GELFAND’S WORLD - Writing about the recent Long Beach Opera production of The Romance of the Rose turns out to be hard, but in a good way. There is so much there to talk about. It is, first of all, a bright and shiny rendition of a 13th century love poem with a modern twist, and it is written using an eclectic use of modern classical music (as described by one of the musicians) and it features a stunningly talented cast of young American singer/actors.
What Romance of the Rose does not do is follow the standard plot elements in classical opera: You know: Boy gets girl. Boy loses girl. Boy gets girl back. They all die dramatically while managing to hit their high notes. Not to disparage the greats of classical opera. There are lots of reasons people still pack the opera houses to see La Boheme a century after its debut.
But perhaps there is room for something new and different, and Long Beach Opera loves trying out all the new/different pieces along with some older pieces that don't get performed enough.
So there are no duels at swords point here. Instead, we see how the young man and the young woman find each other in dreams, all the while questioning the reality of what they are going through. Their thoughts and yearnings are criticized by the characters Lady Reason and Shame, and all the while, the god of Love, along with the characters Idleness and Pleasure, get their two cents worth in.
The plot and scenery swirl around in an operatic attempt to create a dreamscape which is inhabited by unearthly song, then by something getting a little closer to show tunes, and finally by the guilt-giving screeching (artistically and beautifully sung) of the lady known as Shame.

Dataset content:

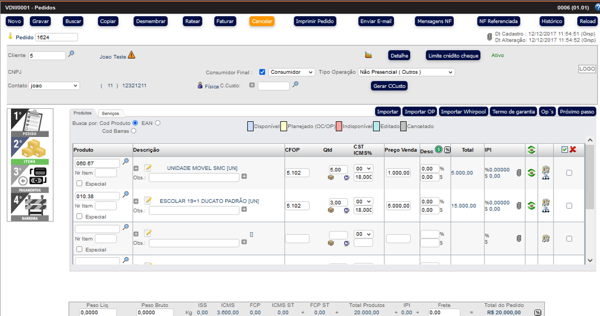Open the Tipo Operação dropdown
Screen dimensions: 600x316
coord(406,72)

--

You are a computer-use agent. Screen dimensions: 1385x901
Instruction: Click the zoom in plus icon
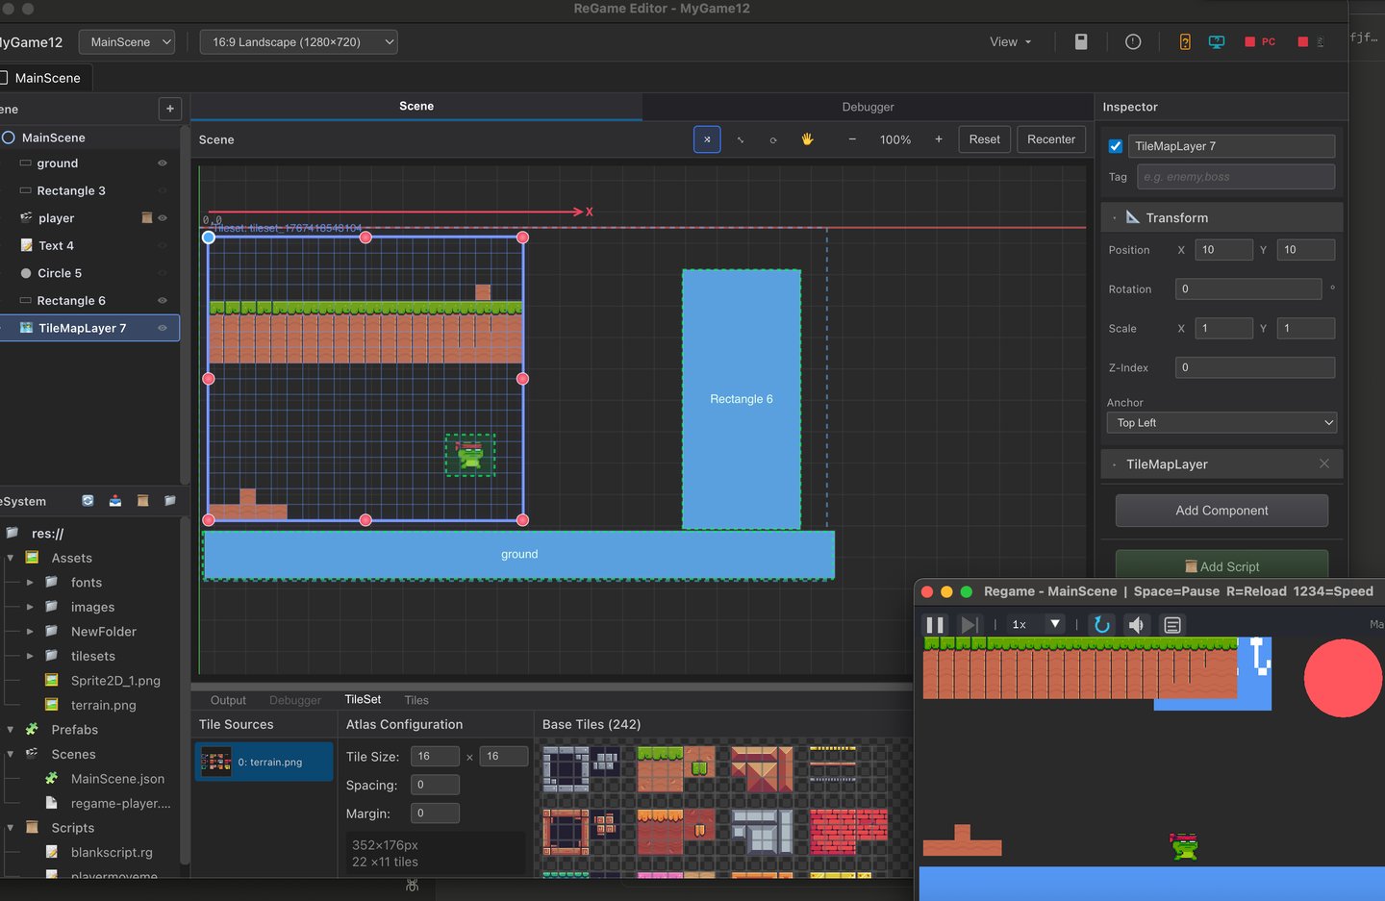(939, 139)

* * *

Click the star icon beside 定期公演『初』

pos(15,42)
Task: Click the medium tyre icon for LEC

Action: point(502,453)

Required work:
(a) According to the opera review, what kind of work is The Romance of the Rose a rendition of?
(b) Please list every character in the production that the opera review identifies by name.
(c) Reproduce the opera review's text between "What Romance of" and "get performed enough.", inclusive.

Responses by task:
(a) A 13th century love poem.

(b) Lady Reason, Shame, the god of Love, Idleness, Pleasure

(c)
What Romance of the Rose does not do is follow the standard plot elements in classical opera: You know: Boy gets girl. Boy loses girl. Boy gets girl back. They all die dramatically while managing to hit their high notes. Not to disparage the greats of classical opera. There are lots of reasons people still pack the opera houses to see La Boheme a century after its debut.
But perhaps there is room for something new and different, and Long Beach Opera loves trying out all the new/different pieces along with some older pieces that don't get performed enough.